» **RECORDS FOR THIS TASK**
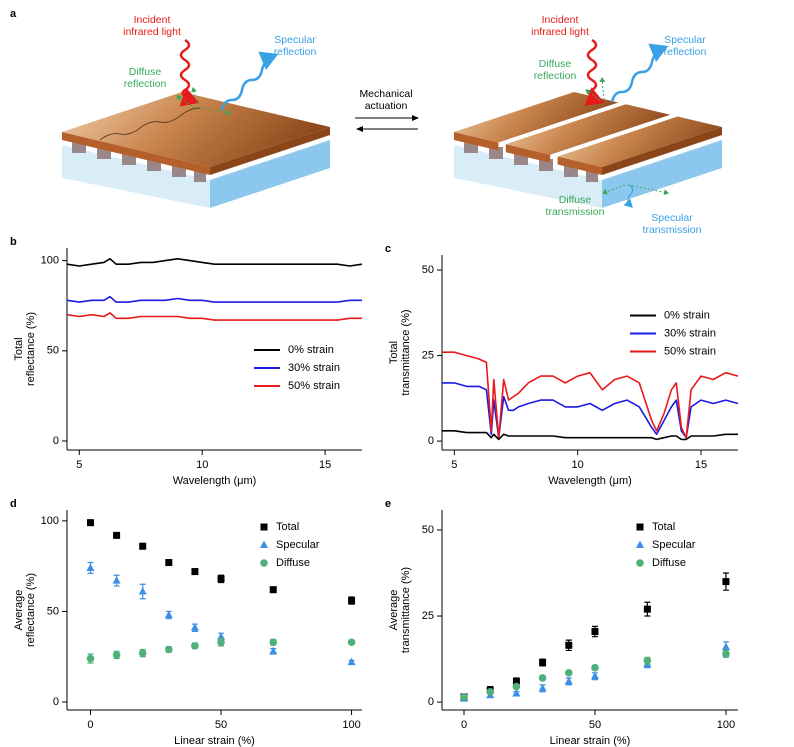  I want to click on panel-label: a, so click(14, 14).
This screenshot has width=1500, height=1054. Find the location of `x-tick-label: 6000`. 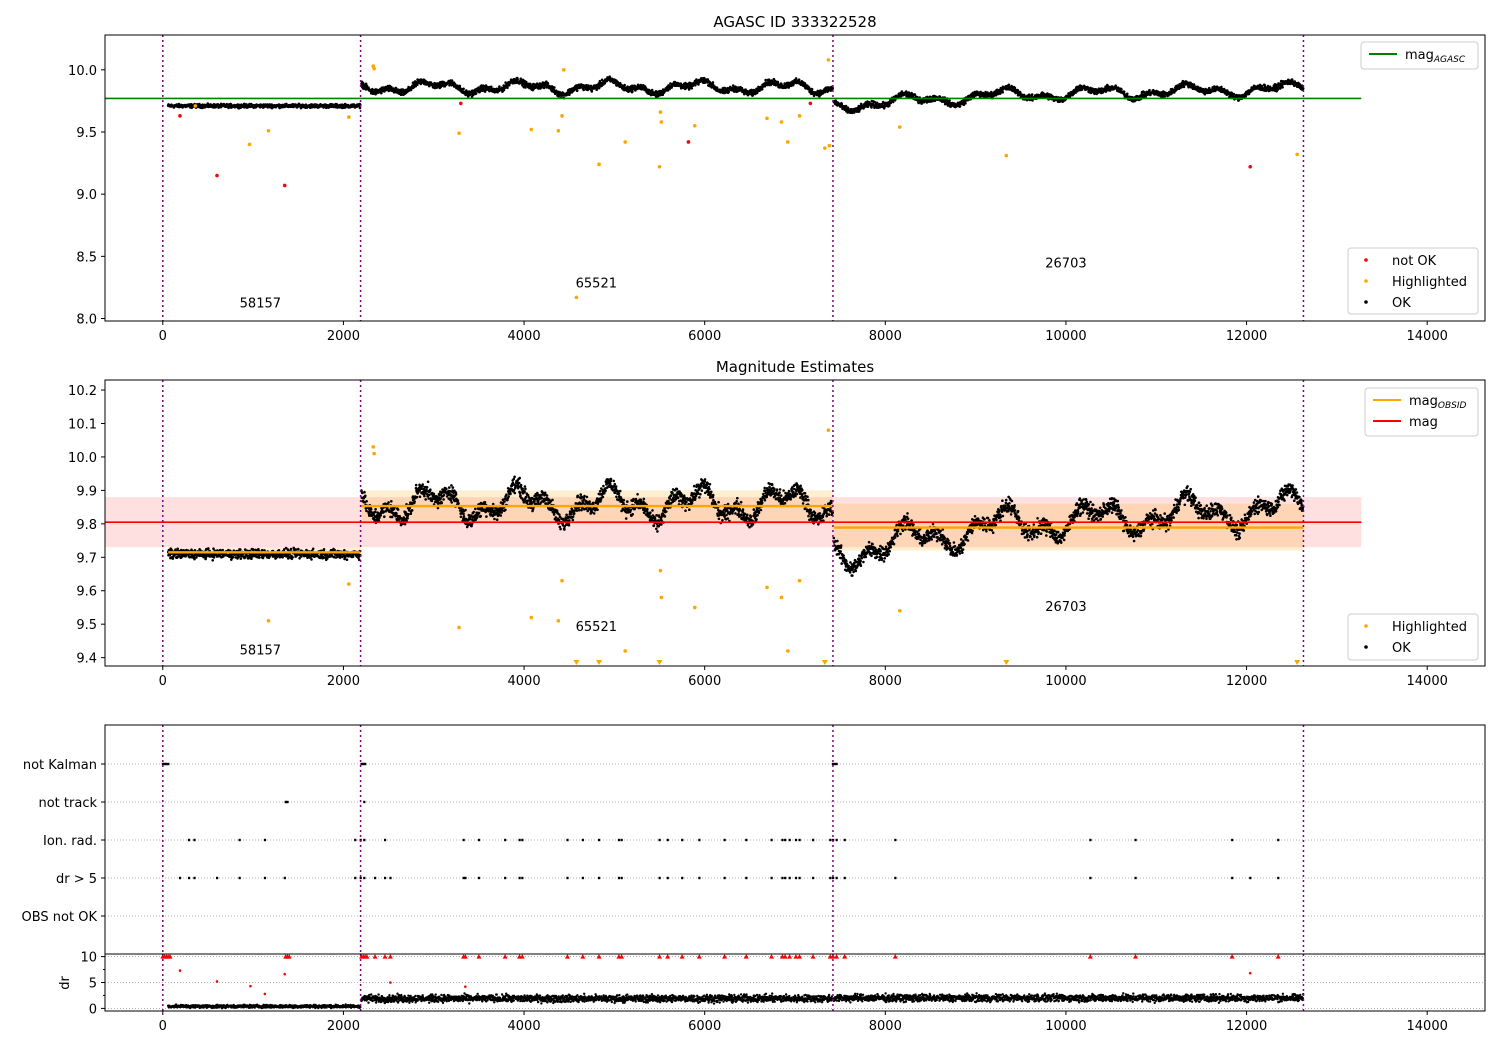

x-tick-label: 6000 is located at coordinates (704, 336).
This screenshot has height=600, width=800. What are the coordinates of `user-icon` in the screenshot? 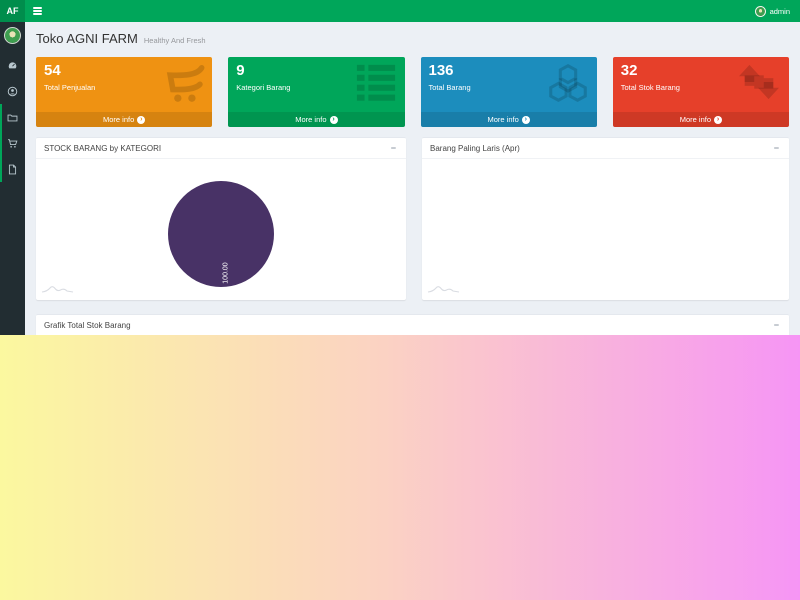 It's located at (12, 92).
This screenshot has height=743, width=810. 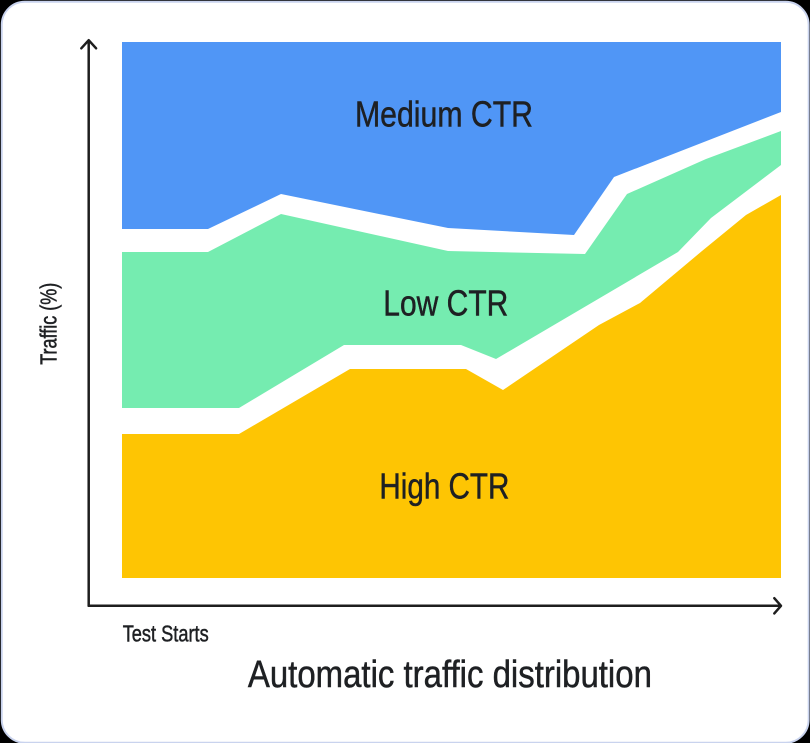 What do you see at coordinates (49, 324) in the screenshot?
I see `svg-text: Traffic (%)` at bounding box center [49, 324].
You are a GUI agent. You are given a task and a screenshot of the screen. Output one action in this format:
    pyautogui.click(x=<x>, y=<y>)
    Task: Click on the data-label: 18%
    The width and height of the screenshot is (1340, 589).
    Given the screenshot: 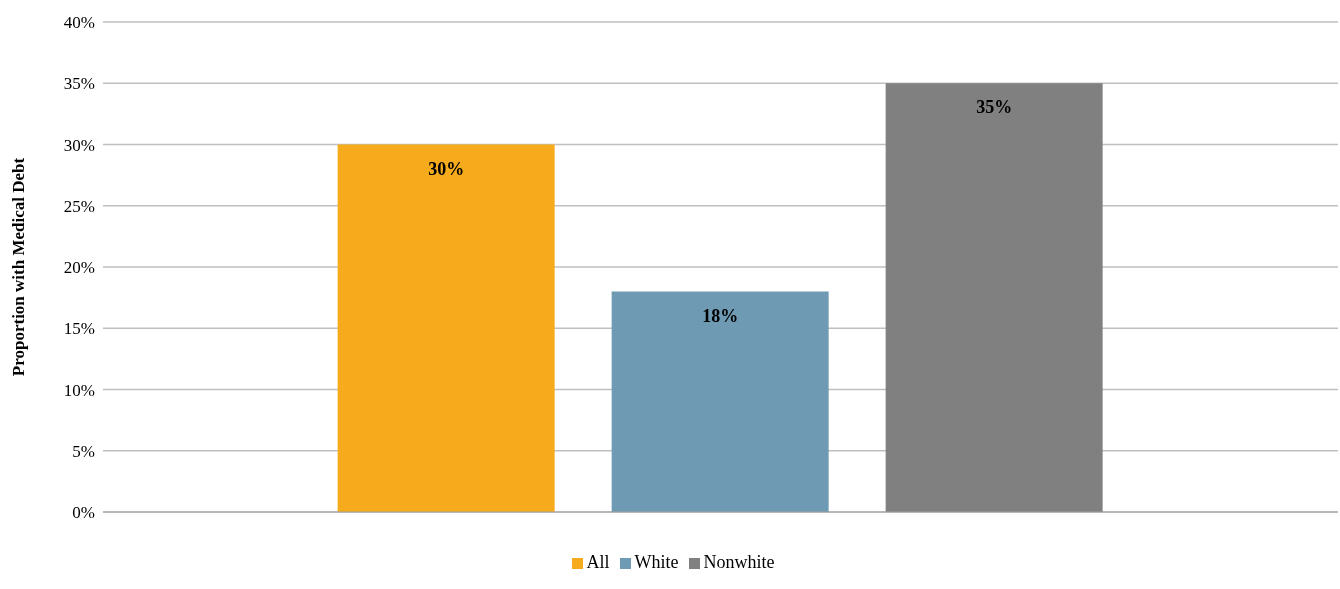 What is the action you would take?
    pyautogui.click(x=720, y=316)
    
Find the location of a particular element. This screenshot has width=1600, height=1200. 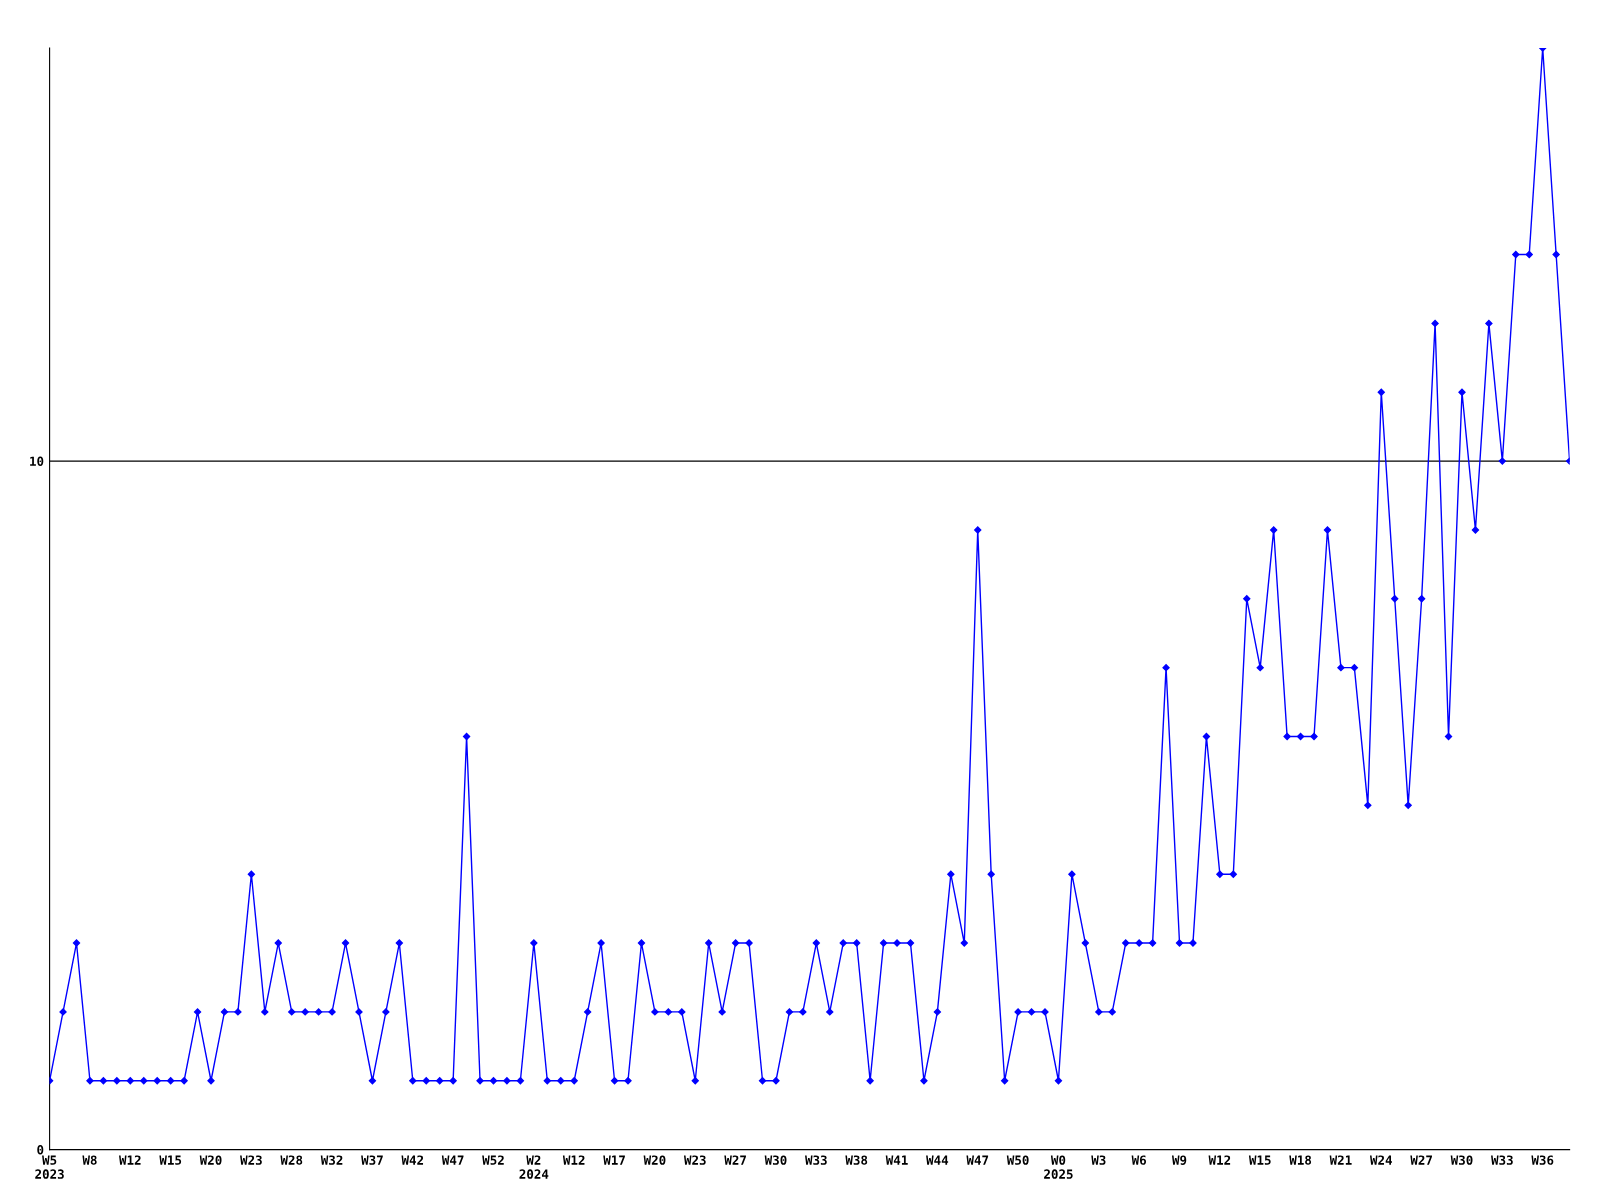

» **TASK**
Copy out the lines from the start of the records through the line containing "x-tick-label: 6000 is", both ends included, leaving out the pictures.

» **EXERCISE RESPONSE**
  I want to click on panel-label: a, so click(14, 14).
This screenshot has width=1500, height=1054. Find the location of `x-tick-label: 6000`. 

x-tick-label: 6000 is located at coordinates (704, 336).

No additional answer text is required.